I stepped on the scale the other day and discovered that I'd lost all the baby weight, so I gleefully pulled out all my old pants and tried them on. Most are still bit tight around the waist. I wonder if the rubber band trick is still acceptable if you're not in the early stages of pregnancy?
I took Lion to the pediatrician for his two-month check-up. As I placed him naked on the scale, the nurse announced, "Two feet long and thirteen pounds, four ounces!"
Suddenly he peed all over the scale and the wall.
"Make that thirteen pounds, three ounces," she corrected.
My baby has this huge smile where his nose wrinkles and his eyes crinkle and looks like he just heard the best joke ever. I live for it.
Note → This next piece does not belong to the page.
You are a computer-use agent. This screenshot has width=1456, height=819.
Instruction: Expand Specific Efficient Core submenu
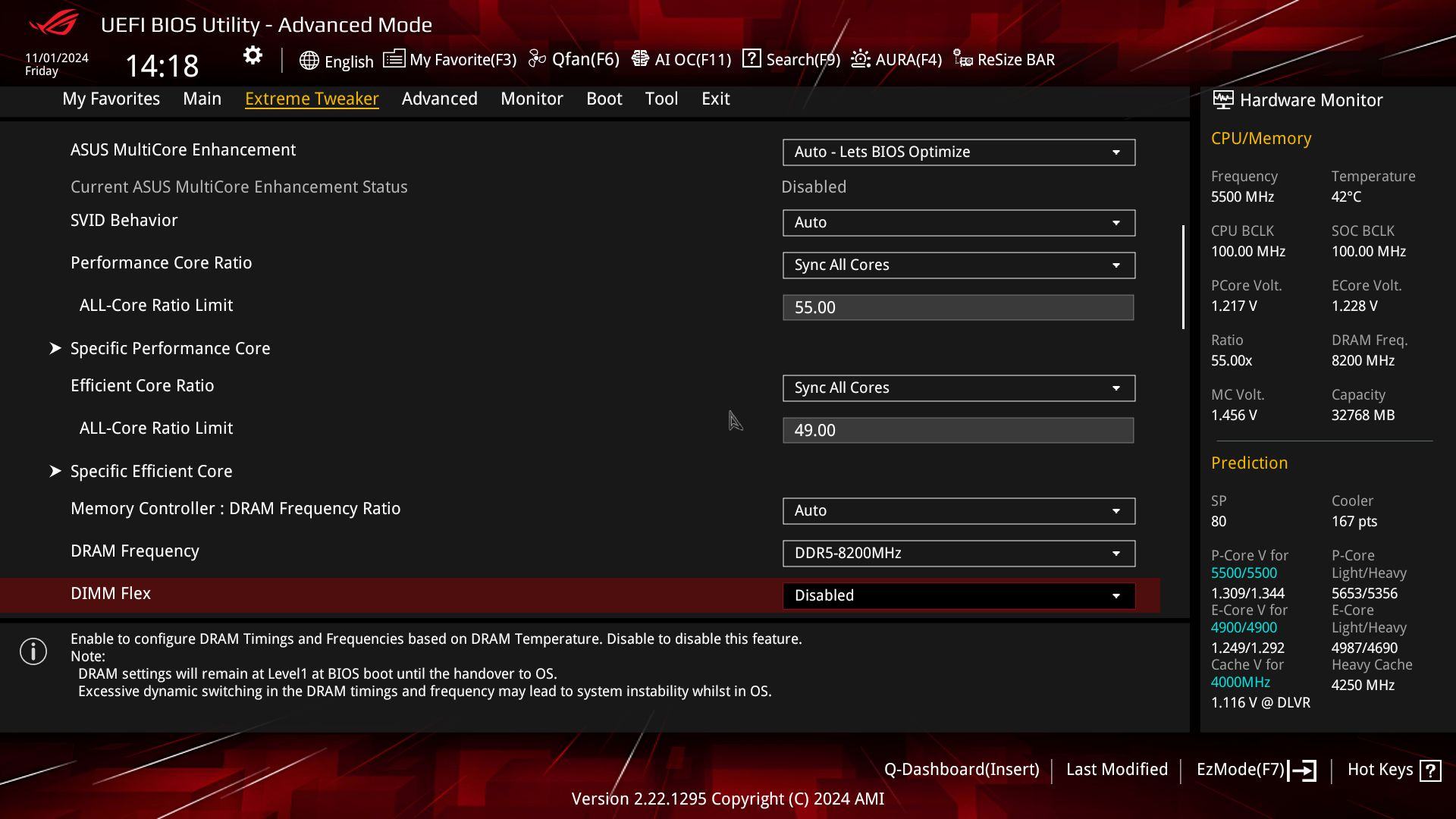pos(151,471)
No one ever told me that a toothless grin could be your drug of choice.
Passing a gaggle of teenage girls in the grocery store, one of them gazes at Lion and says, "Oh, I want a baby!"
"Bloody nipples," I tell her as I pass.
I do what I can.
Mike: I'm at the store.
Liz: I know. Hey, can you get me a pint of Haagen-Dazs Rocky Road while you're there?
Mike: Ice cream craving?
Liz: No. I just like the way the almonds get stuck in my teeth. It's strangely satisfying.
Mike: Uh, okay.
Liz: So, why were you calling?
Mike: I knew you needed something. I'm like Lassie.
Mike: So, seriously, this grocery store doesn't sell condoms.
Liz: They don't?
Liz: I thought all the grocery stores had them.
Mike: Not this one. I even asked at the pharmacy counter and they said no.
Mike: Maybe it's the Catholic grocery store.
Liz: What, do they sell calendars instead?